Basque NLU evaluation framework / Euskarazko hizkuntza naturalaren ulermena ebaluatzeko euskarria

Primary LanguagePython

BasqueGLUE

A Natural Language Understanding Benchmark for Basque

Euskarazko Hizkuntza Naturalaren Ulermena Ebaluatzeko Euskarria

Natural Language Understanding (NLU) technology has improved significantly over the last few years, and multitask benchmarks such as GLUE are key to evaluate this improvement in a robust and general way. These benchmarks take into account a wide and diverse set of NLU tasks that require some form of language understanding, beyond the detection of superficial, textual clues. However, they are costly to develop and language-dependent, and therefore they are only available for a small number of languages.

We present BasqueGLUE, the first NLU benchmark for Basque, which has been elaborated from previously existing datasets and following similar criteria to those used for the construction of GLUE and SuperGLUE. BasqueGLUE is freely available under an open license.
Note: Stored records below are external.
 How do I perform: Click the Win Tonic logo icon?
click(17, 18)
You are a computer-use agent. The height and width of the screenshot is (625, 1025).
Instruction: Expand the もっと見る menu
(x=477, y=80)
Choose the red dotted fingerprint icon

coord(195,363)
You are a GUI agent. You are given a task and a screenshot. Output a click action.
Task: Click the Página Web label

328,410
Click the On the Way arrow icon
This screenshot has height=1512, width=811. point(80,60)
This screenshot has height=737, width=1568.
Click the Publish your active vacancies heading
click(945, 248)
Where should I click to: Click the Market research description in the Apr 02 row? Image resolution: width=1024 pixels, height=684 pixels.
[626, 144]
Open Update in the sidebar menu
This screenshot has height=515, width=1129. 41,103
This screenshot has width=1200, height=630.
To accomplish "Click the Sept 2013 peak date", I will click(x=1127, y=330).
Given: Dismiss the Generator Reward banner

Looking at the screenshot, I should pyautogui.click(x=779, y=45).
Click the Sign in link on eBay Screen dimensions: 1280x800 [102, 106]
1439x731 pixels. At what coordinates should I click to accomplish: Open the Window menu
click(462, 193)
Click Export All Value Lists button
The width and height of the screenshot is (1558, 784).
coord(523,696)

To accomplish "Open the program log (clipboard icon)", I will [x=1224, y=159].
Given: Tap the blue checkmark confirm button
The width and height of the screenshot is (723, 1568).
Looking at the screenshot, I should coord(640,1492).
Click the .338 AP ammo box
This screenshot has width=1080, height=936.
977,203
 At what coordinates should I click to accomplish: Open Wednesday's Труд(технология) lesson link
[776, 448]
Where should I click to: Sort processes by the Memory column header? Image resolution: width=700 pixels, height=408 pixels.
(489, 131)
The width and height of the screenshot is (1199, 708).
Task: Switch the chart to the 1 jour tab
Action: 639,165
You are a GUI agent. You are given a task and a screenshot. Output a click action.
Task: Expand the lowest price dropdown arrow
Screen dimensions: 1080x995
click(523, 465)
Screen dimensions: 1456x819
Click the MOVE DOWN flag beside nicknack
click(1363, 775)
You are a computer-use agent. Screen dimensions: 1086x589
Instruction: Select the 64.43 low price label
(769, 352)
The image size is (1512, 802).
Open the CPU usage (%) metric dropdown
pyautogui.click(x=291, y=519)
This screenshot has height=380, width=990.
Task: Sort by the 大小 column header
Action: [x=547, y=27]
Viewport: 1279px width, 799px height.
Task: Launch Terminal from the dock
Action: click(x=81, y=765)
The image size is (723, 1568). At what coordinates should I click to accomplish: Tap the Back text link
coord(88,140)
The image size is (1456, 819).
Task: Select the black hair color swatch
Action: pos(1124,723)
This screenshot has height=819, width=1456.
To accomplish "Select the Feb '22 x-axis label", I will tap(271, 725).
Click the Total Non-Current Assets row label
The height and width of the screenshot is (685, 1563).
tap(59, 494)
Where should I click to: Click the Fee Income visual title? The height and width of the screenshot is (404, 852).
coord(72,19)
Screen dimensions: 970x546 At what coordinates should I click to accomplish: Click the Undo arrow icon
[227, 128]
Work published at LREC22: BasqueGLUE: A Natural Language Understanding Benchmark for Basque

NOW ALSO AVAILABLE AT HF🤗 Datasets!

The 9 tasks included in BasqueGLUE:

Dataset |Train| |Val| |Test| Task Metric Domain
NERCid 51,539 12,936 35,855 NERC F1 News
NERCood 64,475 14,945 14,462 NERC F1 News, Wikipedia
FMTODeu_intent 3,418 1,904 1,087 Intent classification F1 Dialog system
FMTODeu_slot 19,652 10,791 5,633 Slot filling F1 Dialog system
BHTCv2 8,585 1,857 1,854 Topic classification F1 News
BEC2016eu 6,078 1,302 1,302 Sentiment analysis F1 Twitter
VaxxStance 864 206 312 Stance detection MF1* Twitter
QNLIeu 1,764 230 238 QA/NLI Acc Wikipedia
WiCeu 408,559 600 1,400 WSD Acc Wordnet
EpecKorrefBin 986 320 587 Coreference resolution Acc News

NERCid stands for NERC in-domain, while NERCood stands for NERC out-of-domain. Dataset sizes for sequence labeling tasks (NERC and Slot filling) are given in tokens. Acc refers to accuracy, while F1 refers to micro-average F1-score. *The metric used for VaxxStance is macro-average F1-score of two classes: FAVOR and AGAINST.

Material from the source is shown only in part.